_ACTIVITY_. Retype the whole listing below exactly, keeping every picture out of it.

_AVAILABLE DATA_.
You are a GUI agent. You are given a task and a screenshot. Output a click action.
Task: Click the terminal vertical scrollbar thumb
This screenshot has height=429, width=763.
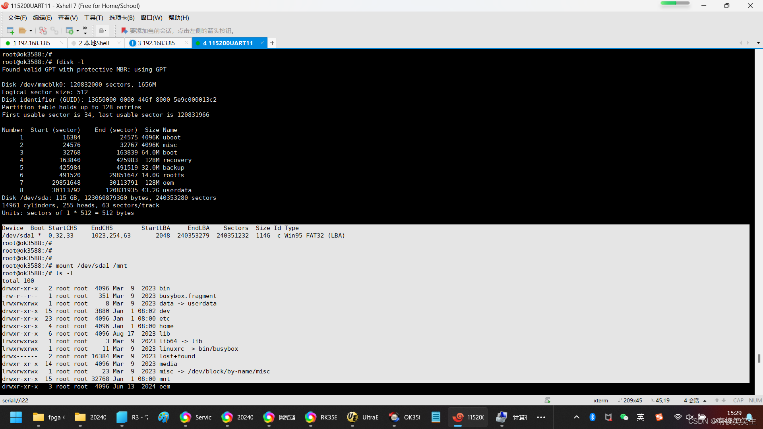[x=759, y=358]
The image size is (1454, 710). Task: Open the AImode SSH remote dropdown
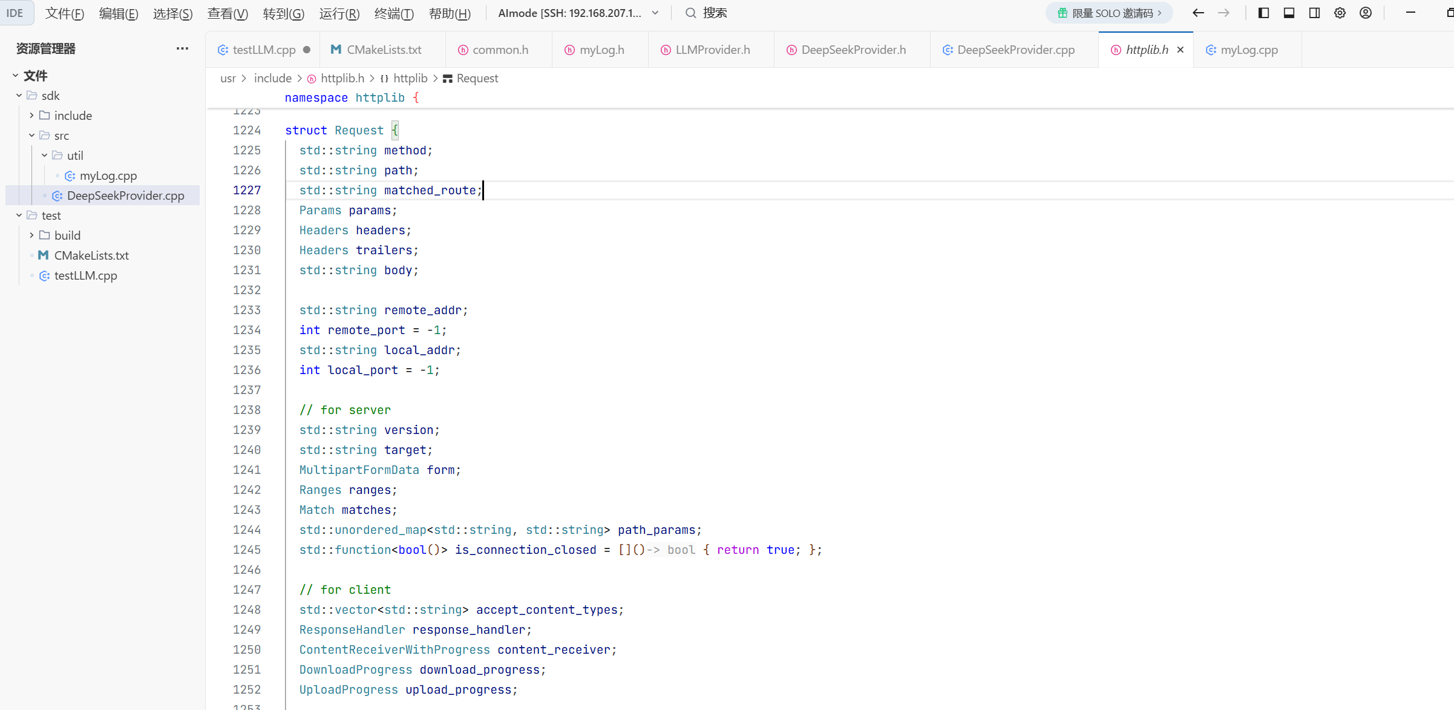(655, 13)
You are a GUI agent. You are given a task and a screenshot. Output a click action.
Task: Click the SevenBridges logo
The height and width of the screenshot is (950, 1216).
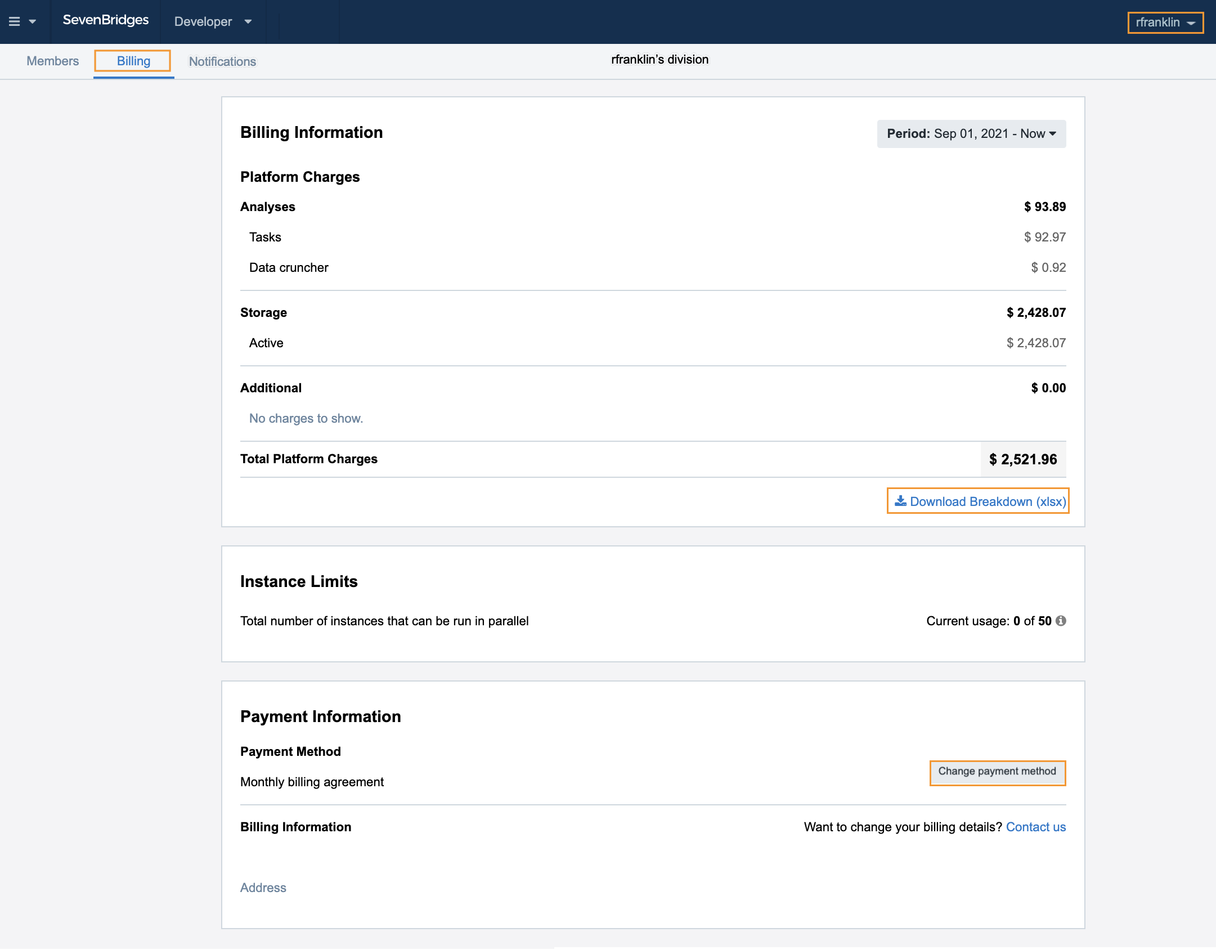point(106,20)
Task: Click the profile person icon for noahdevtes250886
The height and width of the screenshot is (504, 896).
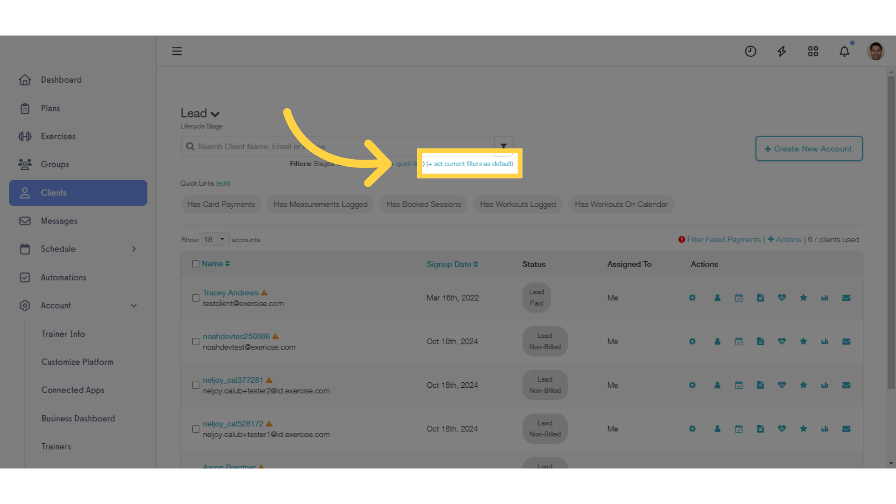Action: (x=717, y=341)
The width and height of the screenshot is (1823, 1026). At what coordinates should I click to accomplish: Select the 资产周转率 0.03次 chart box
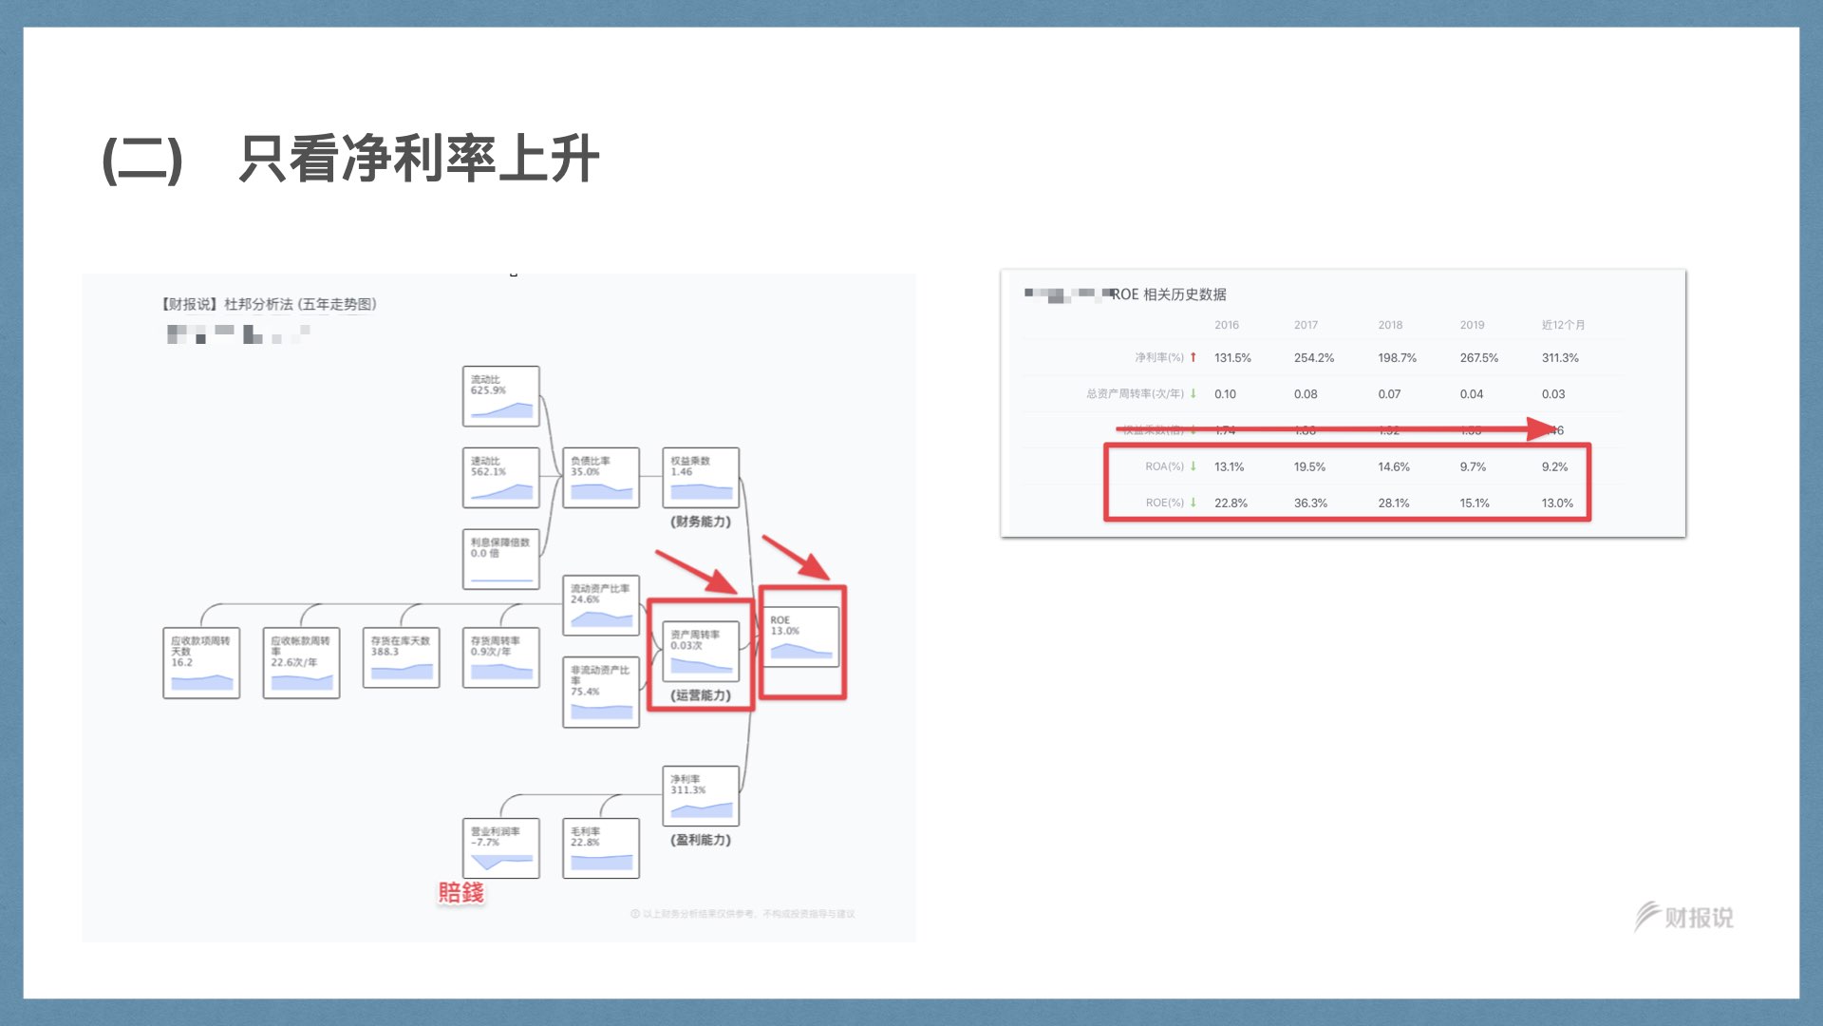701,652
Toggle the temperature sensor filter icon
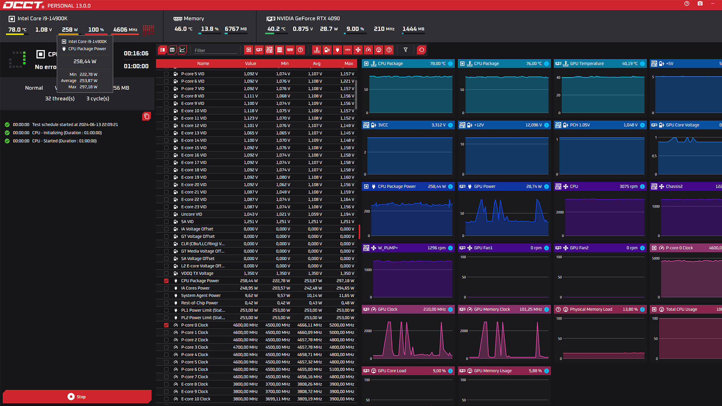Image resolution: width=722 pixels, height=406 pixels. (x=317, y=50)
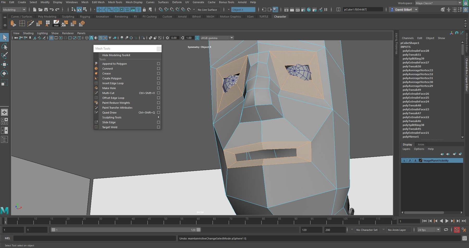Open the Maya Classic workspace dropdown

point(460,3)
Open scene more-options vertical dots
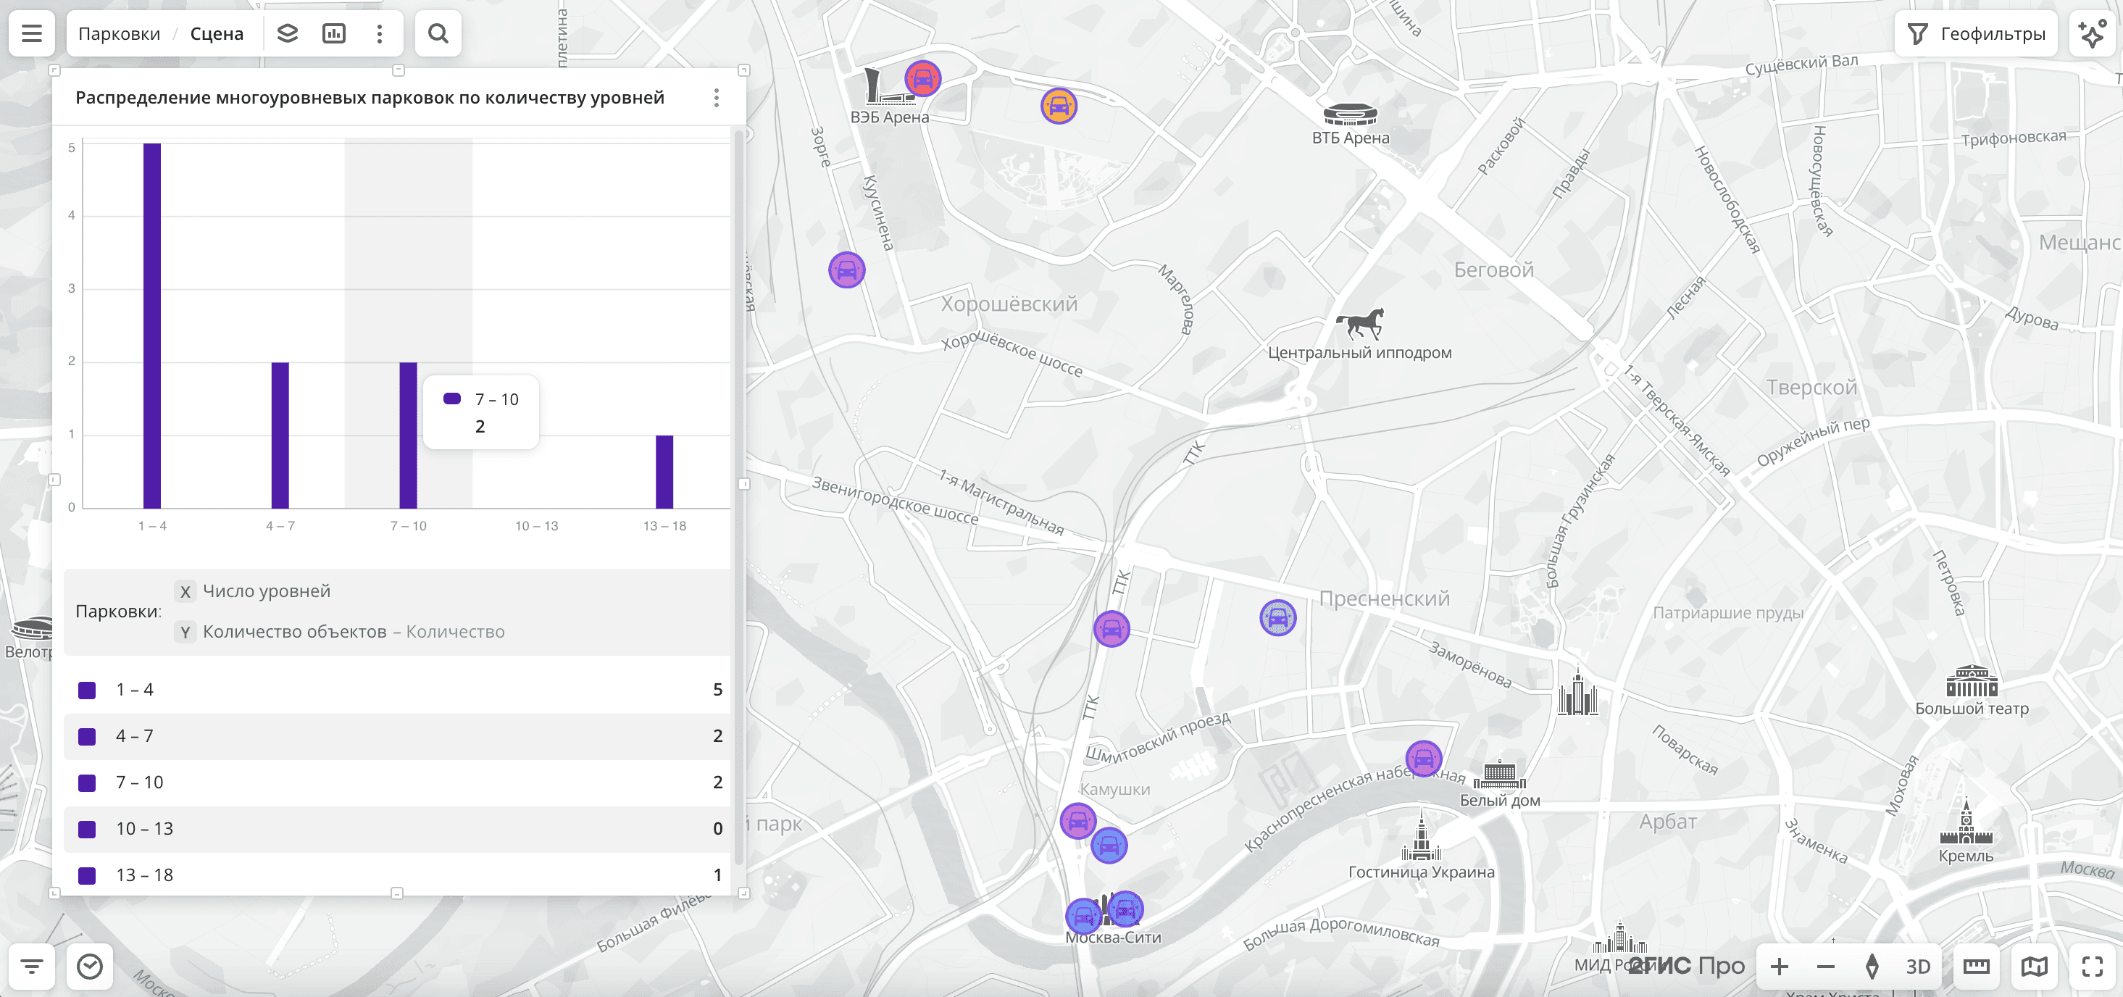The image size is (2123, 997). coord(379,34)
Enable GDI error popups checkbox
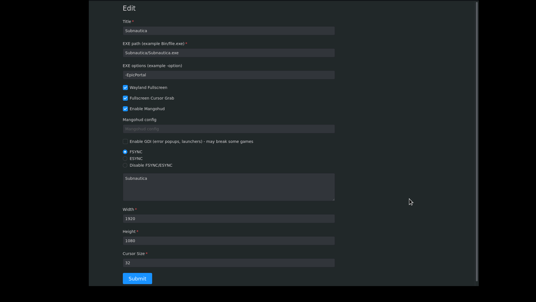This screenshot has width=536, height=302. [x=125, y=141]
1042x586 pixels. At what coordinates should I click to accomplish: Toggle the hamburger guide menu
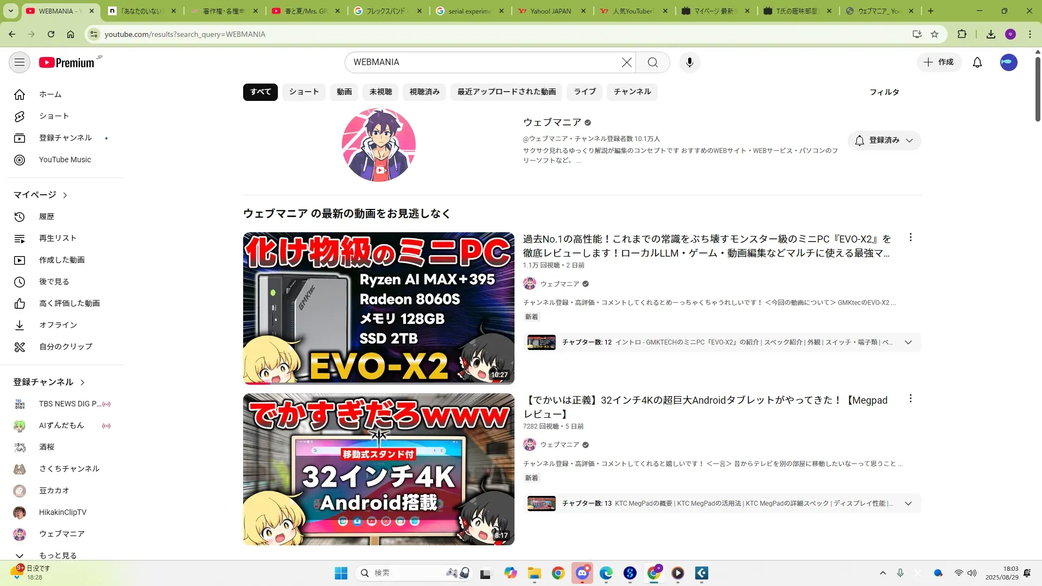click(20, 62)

_TASK RESULT_.
You are a GUI agent. You are given a task and a screenshot. Output a click action.
Task: Click the terminal vertical scrollbar thumb
This screenshot has height=429, width=763.
[x=759, y=358]
The image size is (1454, 710). Task: Open the AImode SSH remote dropdown
(655, 13)
You are a GUI agent. You are given a task and a screenshot. Output a click action.
Task: Click the SevenBridges logo
The height and width of the screenshot is (950, 1216).
point(106,20)
Task: Click the profile person icon for noahdevtes250886
The height and width of the screenshot is (504, 896).
Action: (x=717, y=341)
The width and height of the screenshot is (1823, 1026). At what coordinates should I click to accomplish: Select the 资产周转率 0.03次 chart box
701,652
Toggle the temperature sensor filter icon
Image resolution: width=722 pixels, height=406 pixels. (x=317, y=50)
Open the Maya Classic workspace dropdown

point(460,3)
Open scene more-options vertical dots
The image size is (2123, 997). coord(379,34)
Enable GDI error popups checkbox
This screenshot has width=536, height=302. [x=125, y=141]
1042x586 pixels. At what coordinates should I click to accomplish: Toggle the hamburger guide menu
click(20, 62)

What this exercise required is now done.